I have a new suitor he got my # last nite... I was to tipsy to function! What was I thinking!! It's like u when u first met me
If I go to jail what happens to my debt?
You dont have to pay it.
I'm going to jail.
i'm sleeping with myself tonight because i remember my name and i won't regret it in the morning. sorry.
sorry about calling you the devil all night.
she might purposely get aids just to give it to you. I think she might hate you that much.
super high. so of course there was a shoot out at the bank. there are 20 cop cars no lie. if i make it out of this i will never smoke again
I could end up kidnapped. Or worse, the night will be really awkward.
Good morning! Spongebob is on channel 257 when you wake up. Help yourself to breakfast. You were great last night. See you when i get back.

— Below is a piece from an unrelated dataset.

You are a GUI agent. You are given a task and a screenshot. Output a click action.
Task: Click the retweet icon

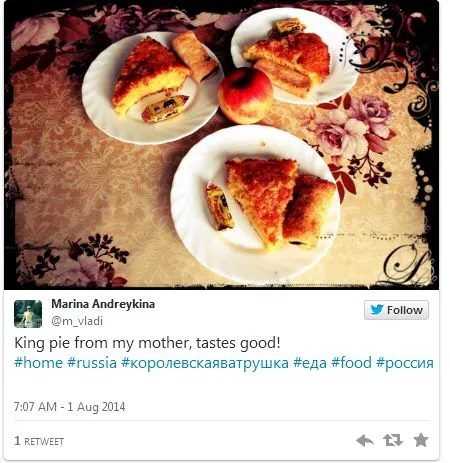coord(393,440)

I'm not sure which is more depressing, the fact that the hospital is making me put together a living will before surgery, or that all i'll be leaving behind is 25k in student loan debt
Just killed a snake in my bed! And by killed I mean hit repeatedly with my fist. And by snake I mean a lump in the covers. And I pissed my pants.
Do they make liter beers?
They make 40s
Do they make 2 liter beers
They make 2 40s
I know it's just really hard to give up sex and cigs during a blizzard
If you find my integrity anywhere, please tell it to come back home
I have a hunchback of notre dame journal from when I was 6 wherein sits a diary entry that reads "saw liar liar today. Carrey's best yet" and that's all.
what the fuck happend anyway? How did it go from smoothies after work to blacking out?